Dealers who try to sell nitrous oxide which is nicknamed “hippy crack” could face up to 14 years behind bars.

The ban was promised as part of the Government’s anti-social behaviour action plan and makes nitrous oxide a class C drug under the Misuse of Drugs Act 1971.

This means possession of nitrous oxide, where a person intends to wrongfully inhale it for a psychoactive effect, is now an offence.

News Shopper: Dealers who try to sell nitrous oxide could face up to 14 years behind barsDealers who try to sell nitrous oxide could face up to 14 years behind bars (Image: Andrew Matthews/PA)

An unlimited fine, community sentences or, for repeat serious offenders, a prison term are all possible consequences.

The gas can still be used for legitimate reasons like catering, pain relief during labour or in model rockets despite the ban being in place.

Licences will not be required to carry nitrous oxide but users will need to demonstrate they are lawfully in possession of the gas and not intending to wrongfully inhale it.

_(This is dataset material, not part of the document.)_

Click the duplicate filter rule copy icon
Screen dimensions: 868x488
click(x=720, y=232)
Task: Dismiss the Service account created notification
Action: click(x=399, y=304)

Crime and Policing Minister Chris Philp said: “Today we are sending a clear signal to people, especially young people, that not only is abuse of nitrous oxide dangerous to their health, but it is also illegal and those caught possessing it will face consequences.”

What is a class C drug?

Drugs are split into classes with each class resulting in different penalties for possession and supply and production of them.

A class C drug means anyone who is caught in possession of it could face up to two years in prison, an unlimited fine or even both, according to the government website.

Supply and production of class C drugs can result in up to 14 years in prison and/or an unlimited fine.

The Home Office said nitrous oxide is the third most used drug among 16 to 24-year-olds in England and police have reported links to antisocial behaviour.

This has included intimidating gatherings on high streets and in children’s parks and empty canisters strewn across public spaces.